With a regular column in Women’s Running, a growing online following and plans for a book, Juliet is one inspiring, wonderful woman.
Describe a typical day for you?
Mornings consist of lost shoes, spilt cereals and frantic brushing of teeth. Three primary school children out of the door with various instruments and sports kit and I can never find my keys!
On my GP days I start at 8:30am and finish about 7:30pm. It’s an endurance event; morning and afternoon surgeries, visits, prescriptions, blood results, hospital letters, phone calls and medical reports. It’s certainly varied and interesting, but very intense.
The rest of the week, after school drop off I go for a run, often with the dog. Then I whizz round doing a quick tidy up, stick on the washing and settle down at the computer to write. It’s the school run again before I know it, but I often sneak in an hours work later on in the evening.

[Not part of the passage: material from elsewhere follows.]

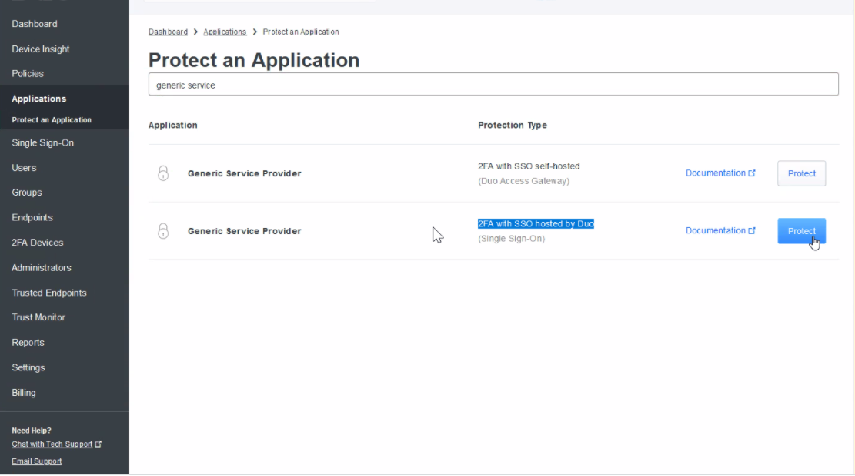
Task: Open the Billing page in the sidebar
Action: (x=24, y=393)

What do you feel are your biggest achievements?
My three beautiful children, my happy marriage and my work/life balance.
What’s in your handbag/satchel etc?
Dog poo bags. Phone. Burts Bees lip salve. Gloves (my hands are always cold) Various small packets of crayons from restaurants. Radley purse. Bundles of receipts awaiting ‘filing’ and Clinique pressed powder. But never my keys!
What are your ambitions in life?
It used to be to become a Dr, have lots of children and run a marathon! Tick!
Now I’m setting my sights on writing a health book for women. I want to use my knowledge and passions to inspire and support women to become more active. It’s incredibly empowering to feel fit and so important for health and wellbeing.
What advice would you give your pre-baby self that you now know having had a child?
I would tell myself to relax, stop aiming for perfection and just enjoy my children.
My best will be good enough and there’s no need to pile on extra pressure. I would definitely tell myself to make time for exercise, I wish I’d discovered its benefits earlier.
Where do you see yourself in five years time?
Still living in my lovely village surrounded by friends, hoping that the NHS pressures will ease up! I’d love to be writing more and maybe have run an ultra-marathon (but don’t tell my husband!)
What advice would you give a budding doctor?
Medicine is a vocation, but if it’s really what you want to do then go for it. It’s a privilege and a pleasure, but it’s also frustrating, sad and tough at times.
Don’t believe what you read in the press about how much GPs get paid either!
Finally, happiness is…
A long chatty run with my besties and home for a roast dinner and board games with the family. Bliss.